Quercetin Prevents O157:H7 Adhesion to Epithelial Cells via Suppressing Focal Adhesions.

The attachment of O157:H7 to intestinal epithelial cells is indispensable for its pathogenesis. Besides translocated-intimin receptor (Tir), O157:H7 interacts with host cell surface receptors to promote intimate adhesion. This study showed that integrin β1 was increased in Caco-2 cells upon O157:H7 infection, while Caco-2 cells subjected to integrin β1 antibody blocking or CRISPR/Cas9 knockout had reduced bacterial attachment. Infection of O157:H7 inactivated focal adhesion kinase (FAK) and paxillin, increased focal adhesion (FA) and actin polymerization, and decreased cell migration in Caco-2 cells, which were rescued by integrin β1 antibody blocking or knockout. Pre-treatment with quercetin, known for its anti-oxidant and anti-inflammatory activity, reduced bacterial infection to Caco-2 cells, which might be partially via interfering integrin β1 and FAK association augmented by O157:H7. In addition, quercetin decreased FA formation induced by bacterial infection and recovered host cell motility. Taken together, data showed that O157:H7 interacts with integrin β1 to facilitate its adhesion to host cells.

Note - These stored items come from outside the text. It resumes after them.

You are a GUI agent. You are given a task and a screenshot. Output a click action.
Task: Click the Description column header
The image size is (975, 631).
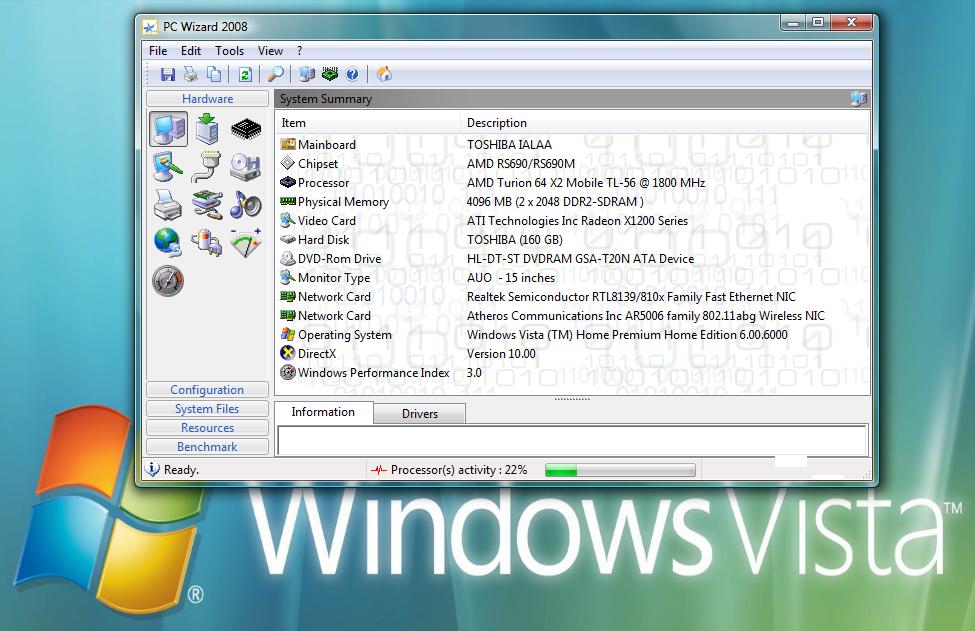click(x=496, y=123)
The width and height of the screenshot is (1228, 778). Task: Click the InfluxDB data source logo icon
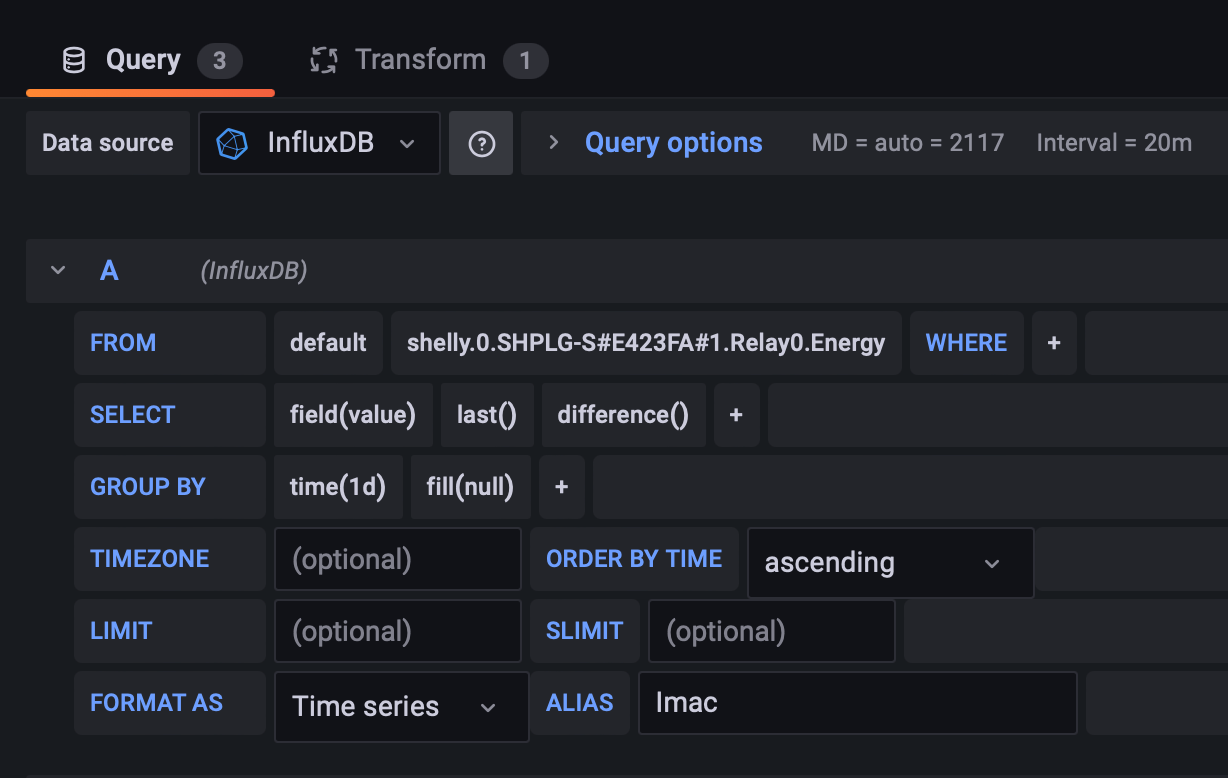[x=232, y=143]
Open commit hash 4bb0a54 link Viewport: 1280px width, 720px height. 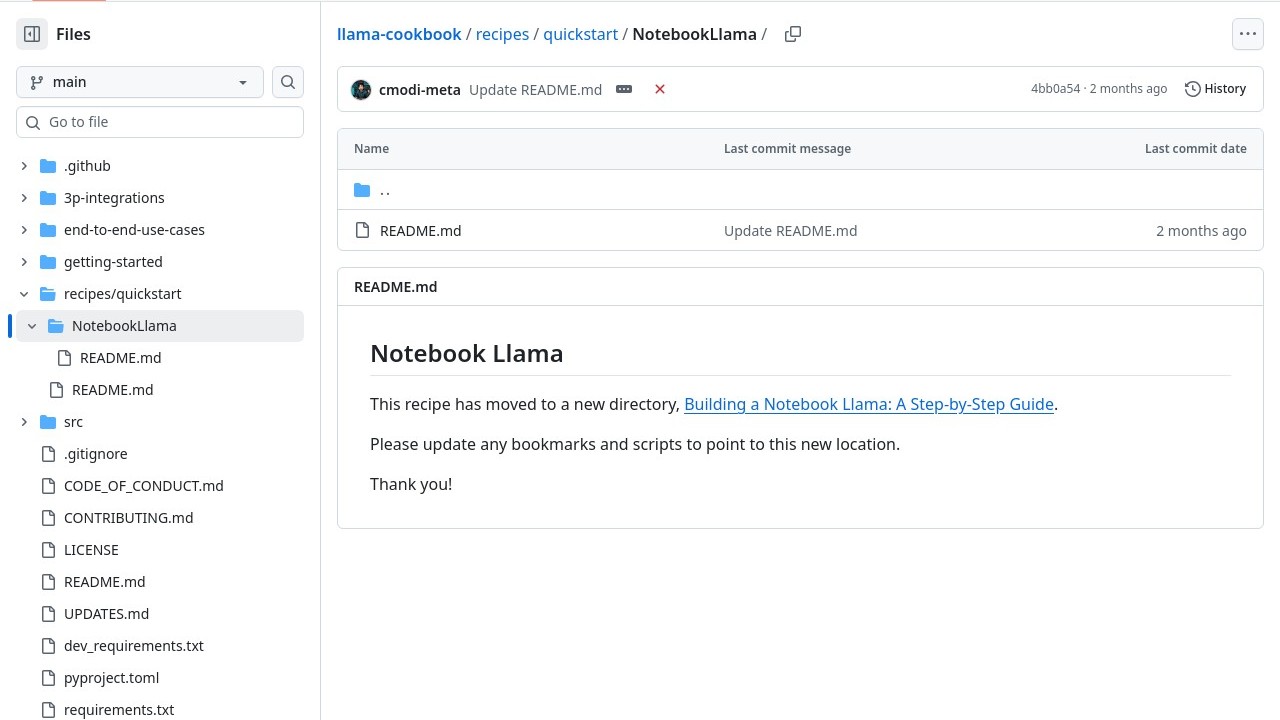[1055, 89]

Quercetin inhibits bacterial infection possibly by blocking the interaction between O157:H7 and integrin β1. Collectively, these data indicate that quercetin provides an alternative antimicrobial to mitigate and control O157:H7 intestinal infection, and suggest potential broad benefits of quercetin and related polyphenols in fighting other enteric pathogen infections.